Below are several records. Retype exactly those lines running from the one with "[facebook] (49, 2562)" through the one with "Draytek Modem Destek Hattı (29, 1524)", end lines included, and no others.

Start of DATA IN THIS EXERCISE

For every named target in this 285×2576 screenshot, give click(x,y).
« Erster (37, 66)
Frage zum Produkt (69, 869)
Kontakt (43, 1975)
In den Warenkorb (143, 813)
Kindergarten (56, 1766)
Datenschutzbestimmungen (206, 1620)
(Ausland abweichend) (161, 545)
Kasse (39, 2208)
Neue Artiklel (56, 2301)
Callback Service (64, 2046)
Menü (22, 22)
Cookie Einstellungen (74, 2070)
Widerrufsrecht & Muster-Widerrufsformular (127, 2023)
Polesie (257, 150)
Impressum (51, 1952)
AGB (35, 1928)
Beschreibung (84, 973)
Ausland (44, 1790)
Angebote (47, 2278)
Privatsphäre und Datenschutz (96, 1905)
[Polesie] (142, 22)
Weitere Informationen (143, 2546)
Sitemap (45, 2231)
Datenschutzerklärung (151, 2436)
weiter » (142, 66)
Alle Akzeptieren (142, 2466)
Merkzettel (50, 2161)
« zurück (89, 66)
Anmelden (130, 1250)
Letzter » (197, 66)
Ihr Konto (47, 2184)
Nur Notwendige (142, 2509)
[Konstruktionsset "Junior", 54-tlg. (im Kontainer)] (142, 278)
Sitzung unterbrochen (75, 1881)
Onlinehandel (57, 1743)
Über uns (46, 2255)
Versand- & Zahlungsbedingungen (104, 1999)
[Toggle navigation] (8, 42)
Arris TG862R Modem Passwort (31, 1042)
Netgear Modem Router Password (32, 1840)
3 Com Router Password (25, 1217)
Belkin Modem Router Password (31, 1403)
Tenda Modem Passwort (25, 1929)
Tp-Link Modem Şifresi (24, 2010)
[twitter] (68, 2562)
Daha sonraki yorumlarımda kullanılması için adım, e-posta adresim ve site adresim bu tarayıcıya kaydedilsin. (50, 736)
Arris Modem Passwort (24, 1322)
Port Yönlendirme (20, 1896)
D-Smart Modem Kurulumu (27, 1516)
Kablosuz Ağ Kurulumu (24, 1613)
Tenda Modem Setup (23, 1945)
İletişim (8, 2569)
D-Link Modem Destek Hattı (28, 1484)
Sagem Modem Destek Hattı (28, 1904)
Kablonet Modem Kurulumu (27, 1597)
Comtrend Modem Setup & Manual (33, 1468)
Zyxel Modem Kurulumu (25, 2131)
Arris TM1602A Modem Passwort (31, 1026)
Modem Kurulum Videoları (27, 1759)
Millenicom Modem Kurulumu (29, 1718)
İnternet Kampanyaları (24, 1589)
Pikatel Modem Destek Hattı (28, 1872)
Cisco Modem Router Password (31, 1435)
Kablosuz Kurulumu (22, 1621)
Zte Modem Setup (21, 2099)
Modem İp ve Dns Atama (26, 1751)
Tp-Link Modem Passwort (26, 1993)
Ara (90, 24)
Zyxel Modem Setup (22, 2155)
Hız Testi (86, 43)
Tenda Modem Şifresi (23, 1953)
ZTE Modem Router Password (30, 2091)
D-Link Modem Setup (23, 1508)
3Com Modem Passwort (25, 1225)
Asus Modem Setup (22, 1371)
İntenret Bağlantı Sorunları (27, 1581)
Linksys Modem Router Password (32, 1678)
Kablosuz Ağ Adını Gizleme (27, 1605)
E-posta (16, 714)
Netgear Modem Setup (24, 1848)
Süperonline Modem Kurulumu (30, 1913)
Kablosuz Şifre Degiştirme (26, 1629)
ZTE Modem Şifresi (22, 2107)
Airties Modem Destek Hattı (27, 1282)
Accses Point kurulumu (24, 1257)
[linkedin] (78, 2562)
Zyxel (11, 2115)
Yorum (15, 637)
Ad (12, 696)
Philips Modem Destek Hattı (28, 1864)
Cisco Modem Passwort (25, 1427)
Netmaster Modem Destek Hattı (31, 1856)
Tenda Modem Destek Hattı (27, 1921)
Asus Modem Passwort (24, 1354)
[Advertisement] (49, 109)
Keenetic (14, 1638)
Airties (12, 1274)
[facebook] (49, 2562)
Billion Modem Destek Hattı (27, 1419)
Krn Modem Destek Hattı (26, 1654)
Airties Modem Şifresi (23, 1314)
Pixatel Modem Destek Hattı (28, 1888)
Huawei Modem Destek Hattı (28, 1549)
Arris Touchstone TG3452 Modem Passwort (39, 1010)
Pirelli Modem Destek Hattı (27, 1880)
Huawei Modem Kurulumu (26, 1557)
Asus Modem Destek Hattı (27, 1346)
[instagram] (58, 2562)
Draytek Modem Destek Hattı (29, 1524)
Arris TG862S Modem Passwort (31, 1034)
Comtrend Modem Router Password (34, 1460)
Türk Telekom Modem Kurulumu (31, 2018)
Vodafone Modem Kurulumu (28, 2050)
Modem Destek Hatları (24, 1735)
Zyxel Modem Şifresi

End of DATA IN THIS EXERCISE

**ANSWER TO THE PROBLEM**:
[facebook] (49, 2562)
Billion Modem Destek Hattı (27, 1419)
Krn Modem Destek Hattı (26, 1654)
Airties Modem Şifresi (23, 1314)
Pixatel Modem Destek Hattı (28, 1888)
Huawei Modem Destek Hattı (28, 1549)
Arris Touchstone TG3452 Modem Passwort (39, 1010)
Pirelli Modem Destek Hattı (27, 1880)
Huawei Modem Kurulumu (26, 1557)
Asus Modem Destek Hattı (27, 1346)
[instagram] (58, 2562)
Draytek Modem Destek Hattı (29, 1524)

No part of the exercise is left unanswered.